TO DO
Within the entries below, every line containing "computer" is to be copied.

LISTED RECORDS
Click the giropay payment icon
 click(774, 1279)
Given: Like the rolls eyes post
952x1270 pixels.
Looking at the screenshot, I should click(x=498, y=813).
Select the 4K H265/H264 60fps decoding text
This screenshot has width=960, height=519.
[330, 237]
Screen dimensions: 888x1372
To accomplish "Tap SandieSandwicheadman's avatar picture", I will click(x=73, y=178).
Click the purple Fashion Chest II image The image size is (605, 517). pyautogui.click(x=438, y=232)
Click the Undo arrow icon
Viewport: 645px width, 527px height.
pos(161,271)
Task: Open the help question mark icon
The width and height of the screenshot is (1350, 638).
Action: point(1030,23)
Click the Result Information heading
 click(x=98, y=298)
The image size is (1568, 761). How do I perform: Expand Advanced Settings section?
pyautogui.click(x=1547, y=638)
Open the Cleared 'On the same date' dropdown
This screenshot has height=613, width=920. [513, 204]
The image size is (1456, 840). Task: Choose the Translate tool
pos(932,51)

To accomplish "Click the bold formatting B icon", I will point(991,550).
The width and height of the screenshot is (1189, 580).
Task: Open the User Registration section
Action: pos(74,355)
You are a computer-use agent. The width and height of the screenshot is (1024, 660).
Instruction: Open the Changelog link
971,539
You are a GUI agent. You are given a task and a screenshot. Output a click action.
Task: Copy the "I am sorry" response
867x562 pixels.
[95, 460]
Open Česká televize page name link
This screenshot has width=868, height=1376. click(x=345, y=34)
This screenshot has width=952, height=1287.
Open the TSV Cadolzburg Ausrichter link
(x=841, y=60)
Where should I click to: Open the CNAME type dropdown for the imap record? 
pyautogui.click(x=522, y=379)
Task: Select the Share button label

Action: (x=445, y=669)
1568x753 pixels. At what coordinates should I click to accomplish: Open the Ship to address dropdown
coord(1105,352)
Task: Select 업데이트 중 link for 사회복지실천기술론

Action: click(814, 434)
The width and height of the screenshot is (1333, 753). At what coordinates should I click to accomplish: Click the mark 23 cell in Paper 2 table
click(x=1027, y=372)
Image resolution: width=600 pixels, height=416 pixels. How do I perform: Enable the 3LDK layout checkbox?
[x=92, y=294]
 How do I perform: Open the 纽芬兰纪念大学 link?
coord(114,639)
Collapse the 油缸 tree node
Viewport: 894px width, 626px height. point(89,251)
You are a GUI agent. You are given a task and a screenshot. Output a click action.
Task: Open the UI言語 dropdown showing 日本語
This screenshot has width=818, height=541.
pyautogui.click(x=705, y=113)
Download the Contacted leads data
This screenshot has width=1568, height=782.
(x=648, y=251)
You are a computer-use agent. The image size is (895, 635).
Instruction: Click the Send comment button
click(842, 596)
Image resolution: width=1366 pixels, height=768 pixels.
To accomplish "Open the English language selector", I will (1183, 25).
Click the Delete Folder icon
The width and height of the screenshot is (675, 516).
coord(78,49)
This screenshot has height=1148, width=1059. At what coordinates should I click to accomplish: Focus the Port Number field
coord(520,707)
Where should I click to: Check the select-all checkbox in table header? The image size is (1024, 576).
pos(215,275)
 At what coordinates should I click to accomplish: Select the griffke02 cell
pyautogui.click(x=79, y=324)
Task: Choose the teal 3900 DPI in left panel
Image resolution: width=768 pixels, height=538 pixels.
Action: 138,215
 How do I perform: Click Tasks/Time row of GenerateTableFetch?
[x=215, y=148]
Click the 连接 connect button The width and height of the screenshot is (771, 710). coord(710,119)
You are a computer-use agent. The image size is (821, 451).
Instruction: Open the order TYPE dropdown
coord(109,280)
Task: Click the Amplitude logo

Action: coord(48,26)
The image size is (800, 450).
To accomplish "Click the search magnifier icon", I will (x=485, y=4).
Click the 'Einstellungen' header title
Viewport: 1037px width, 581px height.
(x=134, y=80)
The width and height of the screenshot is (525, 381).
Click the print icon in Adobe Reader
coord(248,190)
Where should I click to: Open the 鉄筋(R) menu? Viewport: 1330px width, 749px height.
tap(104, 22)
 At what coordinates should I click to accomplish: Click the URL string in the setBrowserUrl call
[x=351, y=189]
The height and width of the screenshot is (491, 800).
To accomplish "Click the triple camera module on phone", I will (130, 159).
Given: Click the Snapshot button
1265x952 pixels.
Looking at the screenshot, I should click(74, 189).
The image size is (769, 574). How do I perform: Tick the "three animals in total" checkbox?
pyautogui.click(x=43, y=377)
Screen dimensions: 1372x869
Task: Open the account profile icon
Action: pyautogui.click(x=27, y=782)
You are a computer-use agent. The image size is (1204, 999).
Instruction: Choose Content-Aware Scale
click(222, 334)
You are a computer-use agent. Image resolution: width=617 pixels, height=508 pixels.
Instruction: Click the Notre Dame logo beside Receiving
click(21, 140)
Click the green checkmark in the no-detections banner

EXERCISE RESULT
You are a computer-use agent. The width and height of the screenshot is (1024, 660).
You are a computer-use agent. The image size is (895, 635).
You are a computer-use agent. The image size is (821, 451).
You are a computer-use agent. The image size is (1204, 999).
You are a computer-use agent. Image resolution: width=617 pixels, height=508 pixels.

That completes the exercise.